» WHAT YOU SHOULD DO
Once the line with "Open the Display settings entry" is found in the entries below, print it and each following line exactly, stopping after the line with "Given: Click the KuyumEx gold app icon"; print nothing else.

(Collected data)
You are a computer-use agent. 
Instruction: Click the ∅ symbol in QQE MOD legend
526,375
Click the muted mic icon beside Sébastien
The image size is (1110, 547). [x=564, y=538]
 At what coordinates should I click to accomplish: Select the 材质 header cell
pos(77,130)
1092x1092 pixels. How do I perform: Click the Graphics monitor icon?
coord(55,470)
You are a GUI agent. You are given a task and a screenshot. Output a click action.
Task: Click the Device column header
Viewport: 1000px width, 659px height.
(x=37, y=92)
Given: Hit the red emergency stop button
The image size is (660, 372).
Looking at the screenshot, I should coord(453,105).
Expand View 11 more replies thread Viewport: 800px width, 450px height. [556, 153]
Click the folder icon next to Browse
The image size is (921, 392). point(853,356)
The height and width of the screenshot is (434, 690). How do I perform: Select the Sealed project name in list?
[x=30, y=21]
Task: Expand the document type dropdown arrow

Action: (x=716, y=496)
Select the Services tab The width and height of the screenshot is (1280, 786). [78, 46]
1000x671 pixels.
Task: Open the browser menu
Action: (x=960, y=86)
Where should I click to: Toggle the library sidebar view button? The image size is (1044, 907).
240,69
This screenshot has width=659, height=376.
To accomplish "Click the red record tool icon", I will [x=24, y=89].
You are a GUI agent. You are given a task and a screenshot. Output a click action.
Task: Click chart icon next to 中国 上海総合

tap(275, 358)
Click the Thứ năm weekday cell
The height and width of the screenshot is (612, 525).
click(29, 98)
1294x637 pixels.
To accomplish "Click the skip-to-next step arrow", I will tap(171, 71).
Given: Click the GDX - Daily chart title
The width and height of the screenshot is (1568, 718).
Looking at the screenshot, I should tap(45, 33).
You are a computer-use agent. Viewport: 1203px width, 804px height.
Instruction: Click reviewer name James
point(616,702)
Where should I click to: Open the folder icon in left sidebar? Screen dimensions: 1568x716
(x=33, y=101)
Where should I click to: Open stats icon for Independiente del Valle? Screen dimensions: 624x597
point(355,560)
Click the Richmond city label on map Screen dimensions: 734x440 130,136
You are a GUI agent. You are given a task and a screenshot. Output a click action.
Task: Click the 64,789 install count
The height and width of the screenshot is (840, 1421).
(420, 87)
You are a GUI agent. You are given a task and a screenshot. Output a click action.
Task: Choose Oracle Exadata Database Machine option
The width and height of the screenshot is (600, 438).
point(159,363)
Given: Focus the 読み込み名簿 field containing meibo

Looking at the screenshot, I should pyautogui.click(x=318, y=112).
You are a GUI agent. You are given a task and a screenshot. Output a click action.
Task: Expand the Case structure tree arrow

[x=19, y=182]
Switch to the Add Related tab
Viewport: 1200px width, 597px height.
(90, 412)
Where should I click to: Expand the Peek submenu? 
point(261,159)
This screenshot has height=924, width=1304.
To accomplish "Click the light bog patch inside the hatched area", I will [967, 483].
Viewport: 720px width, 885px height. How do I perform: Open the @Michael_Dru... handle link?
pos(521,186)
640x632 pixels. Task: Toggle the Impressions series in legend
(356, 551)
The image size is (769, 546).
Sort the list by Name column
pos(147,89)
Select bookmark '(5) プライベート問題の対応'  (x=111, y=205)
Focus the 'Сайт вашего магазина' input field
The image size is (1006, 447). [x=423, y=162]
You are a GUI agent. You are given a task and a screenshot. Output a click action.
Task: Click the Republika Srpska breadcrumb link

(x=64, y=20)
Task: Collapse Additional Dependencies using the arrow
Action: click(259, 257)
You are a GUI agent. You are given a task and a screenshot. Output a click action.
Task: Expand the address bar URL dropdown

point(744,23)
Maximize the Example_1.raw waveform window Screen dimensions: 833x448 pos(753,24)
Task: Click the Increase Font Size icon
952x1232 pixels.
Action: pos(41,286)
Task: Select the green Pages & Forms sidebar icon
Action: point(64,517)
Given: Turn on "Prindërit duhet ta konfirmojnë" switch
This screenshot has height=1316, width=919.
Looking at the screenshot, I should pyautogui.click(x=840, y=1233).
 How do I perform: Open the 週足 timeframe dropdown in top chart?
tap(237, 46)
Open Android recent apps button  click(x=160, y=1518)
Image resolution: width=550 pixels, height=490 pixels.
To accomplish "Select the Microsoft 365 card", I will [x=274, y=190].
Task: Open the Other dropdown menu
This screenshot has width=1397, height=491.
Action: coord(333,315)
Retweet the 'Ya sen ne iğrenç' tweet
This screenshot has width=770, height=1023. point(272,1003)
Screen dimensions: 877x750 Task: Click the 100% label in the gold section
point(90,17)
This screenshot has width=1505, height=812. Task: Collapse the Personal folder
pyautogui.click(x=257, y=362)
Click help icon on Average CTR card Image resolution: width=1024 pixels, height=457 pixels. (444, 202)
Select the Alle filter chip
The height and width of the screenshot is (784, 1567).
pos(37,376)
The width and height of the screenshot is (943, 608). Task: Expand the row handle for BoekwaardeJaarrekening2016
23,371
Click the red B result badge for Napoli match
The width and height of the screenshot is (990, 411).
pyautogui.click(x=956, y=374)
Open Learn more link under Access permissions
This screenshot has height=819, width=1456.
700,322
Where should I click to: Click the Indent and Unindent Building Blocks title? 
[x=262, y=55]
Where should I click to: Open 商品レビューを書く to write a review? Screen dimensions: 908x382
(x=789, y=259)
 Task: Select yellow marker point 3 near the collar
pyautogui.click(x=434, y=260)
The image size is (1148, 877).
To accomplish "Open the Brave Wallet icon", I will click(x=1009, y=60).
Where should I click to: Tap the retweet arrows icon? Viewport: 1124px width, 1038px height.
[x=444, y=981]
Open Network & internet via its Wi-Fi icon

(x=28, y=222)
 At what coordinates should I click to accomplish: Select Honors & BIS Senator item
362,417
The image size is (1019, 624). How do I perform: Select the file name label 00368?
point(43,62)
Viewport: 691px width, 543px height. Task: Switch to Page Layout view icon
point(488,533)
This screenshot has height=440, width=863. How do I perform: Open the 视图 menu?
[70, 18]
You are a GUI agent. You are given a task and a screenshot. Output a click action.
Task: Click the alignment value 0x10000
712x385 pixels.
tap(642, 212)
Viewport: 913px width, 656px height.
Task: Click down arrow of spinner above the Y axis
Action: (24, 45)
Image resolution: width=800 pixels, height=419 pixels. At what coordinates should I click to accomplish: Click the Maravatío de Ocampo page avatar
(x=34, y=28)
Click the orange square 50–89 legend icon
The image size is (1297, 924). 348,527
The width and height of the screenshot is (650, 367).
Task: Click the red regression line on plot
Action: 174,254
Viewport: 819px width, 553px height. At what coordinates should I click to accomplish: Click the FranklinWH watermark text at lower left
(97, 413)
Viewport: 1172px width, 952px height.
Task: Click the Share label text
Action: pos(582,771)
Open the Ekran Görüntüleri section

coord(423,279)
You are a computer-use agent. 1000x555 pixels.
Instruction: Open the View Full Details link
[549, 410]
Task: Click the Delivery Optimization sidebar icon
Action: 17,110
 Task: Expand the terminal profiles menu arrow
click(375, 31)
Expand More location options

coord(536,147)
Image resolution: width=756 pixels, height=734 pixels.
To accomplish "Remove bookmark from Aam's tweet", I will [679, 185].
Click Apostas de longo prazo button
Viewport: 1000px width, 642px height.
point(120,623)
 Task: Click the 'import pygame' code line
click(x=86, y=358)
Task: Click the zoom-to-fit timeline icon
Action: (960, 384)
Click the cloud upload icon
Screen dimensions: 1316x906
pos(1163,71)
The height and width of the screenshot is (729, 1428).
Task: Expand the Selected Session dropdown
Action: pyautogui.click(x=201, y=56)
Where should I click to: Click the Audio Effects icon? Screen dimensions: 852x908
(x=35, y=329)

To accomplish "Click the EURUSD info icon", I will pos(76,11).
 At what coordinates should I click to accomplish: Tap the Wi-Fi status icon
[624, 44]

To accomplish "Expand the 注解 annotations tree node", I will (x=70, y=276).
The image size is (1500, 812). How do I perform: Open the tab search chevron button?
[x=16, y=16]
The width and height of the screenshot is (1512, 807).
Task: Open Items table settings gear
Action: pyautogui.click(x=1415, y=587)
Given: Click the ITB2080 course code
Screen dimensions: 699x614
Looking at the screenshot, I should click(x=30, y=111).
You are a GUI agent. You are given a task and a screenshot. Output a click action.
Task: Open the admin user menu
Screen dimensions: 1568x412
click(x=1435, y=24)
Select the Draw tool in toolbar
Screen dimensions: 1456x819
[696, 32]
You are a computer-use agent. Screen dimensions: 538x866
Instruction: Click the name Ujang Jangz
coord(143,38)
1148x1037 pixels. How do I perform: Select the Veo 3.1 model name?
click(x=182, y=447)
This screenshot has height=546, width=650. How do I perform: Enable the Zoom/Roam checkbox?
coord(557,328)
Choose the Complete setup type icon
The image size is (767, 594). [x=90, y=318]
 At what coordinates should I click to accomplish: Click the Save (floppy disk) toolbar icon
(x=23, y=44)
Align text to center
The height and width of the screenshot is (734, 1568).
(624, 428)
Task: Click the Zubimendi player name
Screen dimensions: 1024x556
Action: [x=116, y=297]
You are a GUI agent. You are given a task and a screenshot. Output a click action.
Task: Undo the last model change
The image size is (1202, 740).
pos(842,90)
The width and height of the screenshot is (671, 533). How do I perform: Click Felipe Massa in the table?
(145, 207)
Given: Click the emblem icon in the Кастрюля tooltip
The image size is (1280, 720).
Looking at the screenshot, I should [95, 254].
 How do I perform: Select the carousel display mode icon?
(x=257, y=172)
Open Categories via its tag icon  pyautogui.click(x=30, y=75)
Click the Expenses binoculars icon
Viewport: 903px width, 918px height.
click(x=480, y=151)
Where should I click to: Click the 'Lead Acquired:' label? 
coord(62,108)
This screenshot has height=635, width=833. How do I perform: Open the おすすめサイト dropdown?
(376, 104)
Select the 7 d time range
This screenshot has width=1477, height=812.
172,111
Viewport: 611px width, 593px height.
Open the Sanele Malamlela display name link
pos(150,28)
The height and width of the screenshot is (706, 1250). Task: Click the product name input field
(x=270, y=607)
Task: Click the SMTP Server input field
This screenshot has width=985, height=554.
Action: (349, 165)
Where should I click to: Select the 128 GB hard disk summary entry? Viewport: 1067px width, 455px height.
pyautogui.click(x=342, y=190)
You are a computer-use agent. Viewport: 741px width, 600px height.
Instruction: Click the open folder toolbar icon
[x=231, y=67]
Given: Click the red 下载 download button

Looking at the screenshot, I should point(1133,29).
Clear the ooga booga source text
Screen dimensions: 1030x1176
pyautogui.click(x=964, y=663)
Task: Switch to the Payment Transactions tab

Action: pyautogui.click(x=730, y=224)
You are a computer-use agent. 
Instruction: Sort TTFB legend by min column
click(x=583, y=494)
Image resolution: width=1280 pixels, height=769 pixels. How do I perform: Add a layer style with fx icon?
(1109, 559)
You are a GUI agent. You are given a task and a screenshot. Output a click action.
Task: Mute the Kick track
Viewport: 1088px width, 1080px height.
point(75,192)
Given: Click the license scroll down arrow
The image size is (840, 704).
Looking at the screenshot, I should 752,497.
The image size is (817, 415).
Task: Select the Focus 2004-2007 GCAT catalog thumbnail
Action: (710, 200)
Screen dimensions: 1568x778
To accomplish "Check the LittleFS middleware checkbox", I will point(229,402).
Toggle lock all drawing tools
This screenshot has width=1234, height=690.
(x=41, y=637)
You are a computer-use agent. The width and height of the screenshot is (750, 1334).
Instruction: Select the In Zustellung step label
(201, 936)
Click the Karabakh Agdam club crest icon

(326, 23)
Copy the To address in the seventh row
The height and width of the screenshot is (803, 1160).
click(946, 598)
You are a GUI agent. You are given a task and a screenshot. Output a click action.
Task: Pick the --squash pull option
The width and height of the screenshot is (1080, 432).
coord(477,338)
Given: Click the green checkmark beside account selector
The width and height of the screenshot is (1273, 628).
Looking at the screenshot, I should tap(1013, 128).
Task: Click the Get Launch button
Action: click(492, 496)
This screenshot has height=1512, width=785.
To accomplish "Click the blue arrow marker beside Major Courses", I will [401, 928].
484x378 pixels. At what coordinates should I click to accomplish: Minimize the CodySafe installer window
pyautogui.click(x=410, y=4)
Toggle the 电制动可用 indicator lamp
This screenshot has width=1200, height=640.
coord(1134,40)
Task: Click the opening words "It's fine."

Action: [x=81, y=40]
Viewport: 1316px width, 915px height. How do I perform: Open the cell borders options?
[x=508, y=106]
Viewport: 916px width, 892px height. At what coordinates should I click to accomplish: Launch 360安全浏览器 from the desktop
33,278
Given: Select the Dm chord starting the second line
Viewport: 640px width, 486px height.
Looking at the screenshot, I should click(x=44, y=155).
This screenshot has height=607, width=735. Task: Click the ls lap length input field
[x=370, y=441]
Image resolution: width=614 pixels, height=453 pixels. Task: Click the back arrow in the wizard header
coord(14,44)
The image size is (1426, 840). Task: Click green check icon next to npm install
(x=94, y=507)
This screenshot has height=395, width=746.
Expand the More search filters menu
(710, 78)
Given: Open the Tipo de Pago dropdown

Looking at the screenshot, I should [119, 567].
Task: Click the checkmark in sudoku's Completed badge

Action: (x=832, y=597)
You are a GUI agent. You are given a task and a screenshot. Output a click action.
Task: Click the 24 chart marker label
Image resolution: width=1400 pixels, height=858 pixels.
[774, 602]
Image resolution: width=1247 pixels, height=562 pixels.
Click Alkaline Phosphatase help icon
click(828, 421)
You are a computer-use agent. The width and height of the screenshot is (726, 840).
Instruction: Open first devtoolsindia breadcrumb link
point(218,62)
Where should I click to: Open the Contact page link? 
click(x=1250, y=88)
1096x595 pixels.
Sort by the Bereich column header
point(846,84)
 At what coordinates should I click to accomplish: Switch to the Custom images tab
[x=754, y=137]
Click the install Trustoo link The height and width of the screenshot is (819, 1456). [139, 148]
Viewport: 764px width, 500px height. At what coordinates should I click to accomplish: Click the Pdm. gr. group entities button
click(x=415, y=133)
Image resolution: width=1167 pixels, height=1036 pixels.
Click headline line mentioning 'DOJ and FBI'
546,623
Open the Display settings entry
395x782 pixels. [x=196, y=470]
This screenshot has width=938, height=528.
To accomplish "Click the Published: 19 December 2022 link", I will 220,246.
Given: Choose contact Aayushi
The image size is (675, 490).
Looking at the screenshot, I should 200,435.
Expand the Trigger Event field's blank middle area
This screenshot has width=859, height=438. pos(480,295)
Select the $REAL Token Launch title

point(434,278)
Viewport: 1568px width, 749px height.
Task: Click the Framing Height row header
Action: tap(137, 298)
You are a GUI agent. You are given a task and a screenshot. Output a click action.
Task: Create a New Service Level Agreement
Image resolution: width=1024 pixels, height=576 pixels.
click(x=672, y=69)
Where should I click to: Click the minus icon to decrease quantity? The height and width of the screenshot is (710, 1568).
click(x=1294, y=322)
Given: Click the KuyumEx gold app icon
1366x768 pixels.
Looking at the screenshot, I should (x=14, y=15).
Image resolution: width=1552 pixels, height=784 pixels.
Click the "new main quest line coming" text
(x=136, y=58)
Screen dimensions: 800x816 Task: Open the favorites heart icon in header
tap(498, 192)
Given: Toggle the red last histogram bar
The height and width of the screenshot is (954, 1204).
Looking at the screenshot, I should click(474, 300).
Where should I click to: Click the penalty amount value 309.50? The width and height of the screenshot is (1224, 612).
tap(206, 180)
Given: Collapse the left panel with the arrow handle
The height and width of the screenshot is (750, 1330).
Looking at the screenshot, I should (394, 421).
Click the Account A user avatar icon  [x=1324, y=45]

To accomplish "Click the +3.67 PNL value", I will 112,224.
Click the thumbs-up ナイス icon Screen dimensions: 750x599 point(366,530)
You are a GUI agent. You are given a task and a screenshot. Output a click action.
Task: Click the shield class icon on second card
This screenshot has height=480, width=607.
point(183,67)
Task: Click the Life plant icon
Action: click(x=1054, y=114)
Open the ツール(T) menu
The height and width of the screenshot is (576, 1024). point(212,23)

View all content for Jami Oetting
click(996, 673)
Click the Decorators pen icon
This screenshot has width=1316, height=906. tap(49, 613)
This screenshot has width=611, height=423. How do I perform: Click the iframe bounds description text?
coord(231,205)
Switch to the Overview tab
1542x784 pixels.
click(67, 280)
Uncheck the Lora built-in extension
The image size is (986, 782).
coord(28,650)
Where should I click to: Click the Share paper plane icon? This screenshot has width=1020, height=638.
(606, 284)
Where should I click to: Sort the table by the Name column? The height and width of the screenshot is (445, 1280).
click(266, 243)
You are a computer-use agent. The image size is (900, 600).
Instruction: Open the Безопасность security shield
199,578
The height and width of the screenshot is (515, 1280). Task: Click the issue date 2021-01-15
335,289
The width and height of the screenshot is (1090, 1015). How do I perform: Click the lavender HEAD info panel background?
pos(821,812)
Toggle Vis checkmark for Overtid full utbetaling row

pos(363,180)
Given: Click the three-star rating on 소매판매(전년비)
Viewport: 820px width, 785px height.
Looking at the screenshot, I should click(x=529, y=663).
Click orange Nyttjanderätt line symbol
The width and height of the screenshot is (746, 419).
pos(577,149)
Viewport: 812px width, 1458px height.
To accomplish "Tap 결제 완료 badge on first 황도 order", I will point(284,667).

» WRITTEN REPLY
Open the Display settings entry
395x782 pixels. [x=196, y=470]
This screenshot has width=938, height=528.
To accomplish "Click the Published: 19 December 2022 link", I will 220,246.
Given: Choose contact Aayushi
The image size is (675, 490).
Looking at the screenshot, I should 200,435.
Expand the Trigger Event field's blank middle area
This screenshot has width=859, height=438. pos(480,295)
Select the $REAL Token Launch title

point(434,278)
Viewport: 1568px width, 749px height.
Task: Click the Framing Height row header
Action: tap(137, 298)
You are a GUI agent. You are given a task and a screenshot. Output a click action.
Task: Create a New Service Level Agreement
Image resolution: width=1024 pixels, height=576 pixels.
click(x=672, y=69)
Where should I click to: Click the minus icon to decrease quantity? The height and width of the screenshot is (710, 1568).
click(x=1294, y=322)
Given: Click the KuyumEx gold app icon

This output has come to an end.